4. Lupin III: Il film

https://www.youtube.com/watch?v=dqwnEVH0GG4

Sono tantissime le serie a cartoni, gli oav -original video animation-  e i lungometraggi per il cinema ispirati all’inafferrabile ladro Lupin di Monkey Punch, ma una sola – e divertentissima – versione con attori in carne e ossa. Un cast perfetto seppur composto dai soliti noti con il versatile Shun Oguri nei panni di comici di Lupin, l’esperto spadaccino Go Ayano in quelli di Goemon, Tetsuji Tamayama (Nana) in quelli del pistolero Jigen e Tadanobu Asano (Ichi the Killer) in quelli dell’inarrestabile ispettore Zenigata dà vita a un film spensierato dalla trama esile prodotto nel 2014 e nato con il solo scopo di intrattenere. Lupin III è zeppo di trafelati inseguimenti, piani ingegnosi, gli interminabili battibecchi tra Lupin e l’amata Fujiko e le prodezze di Jigen e Goemon. Senza grandi pretese ma più che godibile.

5. Tokyo Ghoul – Il film

https://www.youtube.com/watch?v=bJJLeGI50VM

Masataka Kubota, paladino dei live action tratti da manga (figura in Death Note, Mars, High and Low, Gintama 2, Rurouni Kenshin), è anche il protagonista di questo Tokyo Ghoul del 2017 nei panni di Ken Kaneki, uno studente umano cui vengono trapianti gli organi di un esemplare di ghoul. Questi sono mostri che nascondono il proprio aspetto soprannaturale e vivono tra gli uomini nutrendosi di loro. Inorridito dalla propria natura e dai propri istinti, Ken viene accolto da una comunità di ghoul pacifici, imparando a utilizzare il proprio kagune (gli organi predatori di queste creature) e a difendere i propri simili dalle persecuzioni degli umani che vogliono impossessarsi dei loro poteri.

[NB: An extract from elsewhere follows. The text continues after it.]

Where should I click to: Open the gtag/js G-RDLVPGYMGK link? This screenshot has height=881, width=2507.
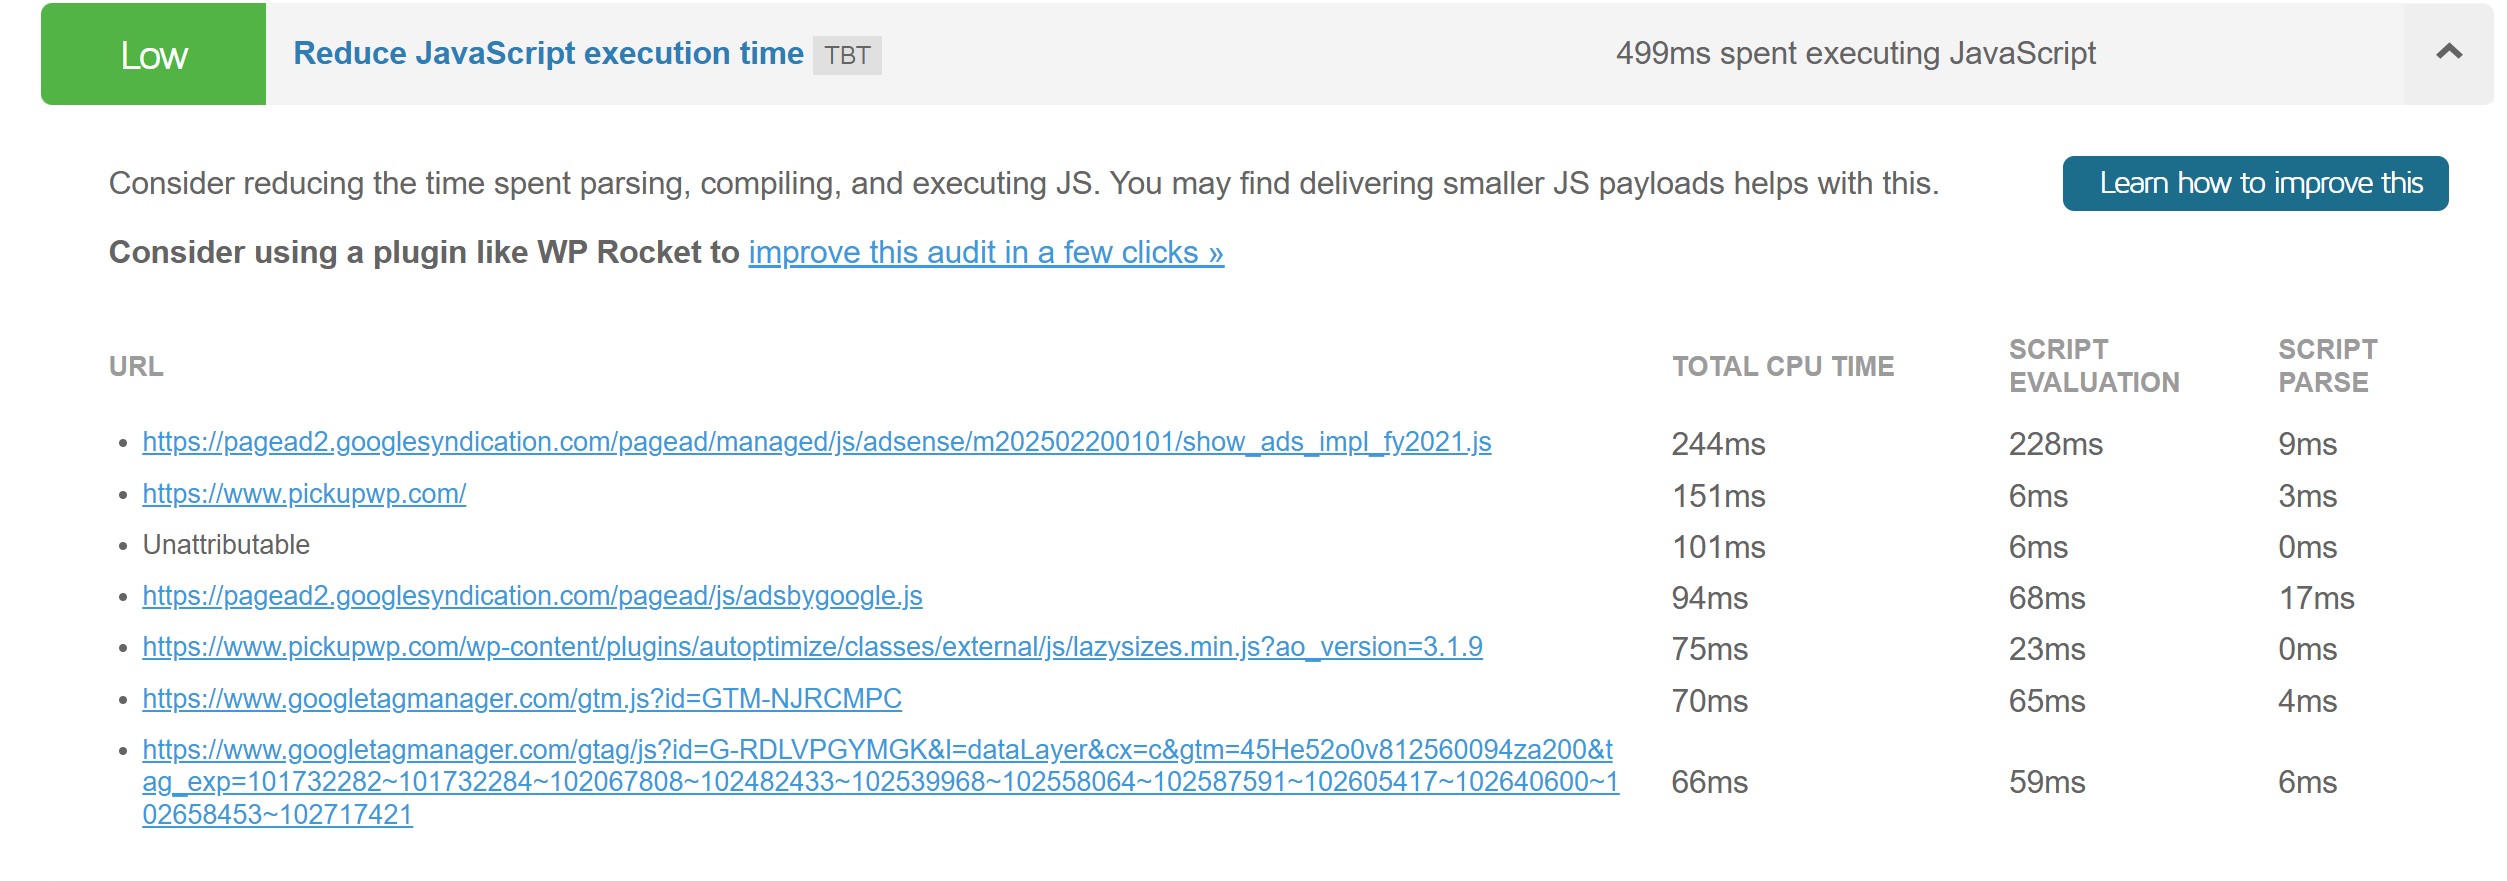click(880, 782)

I due capitolo che adattano i celeberrimi manga horror di Sui Ishida, già trasposti in anime (trovi anche loro su Prime), vantano una confezione particolarmente curata. Una colonna sonora che vanta l’ottima traccia di Ilion, Banka, una scenografia opportunamente cupa e quasi magica e i suggestivi effetti speciali che danno vita alle meravigliose kagune come l’ala di Touka.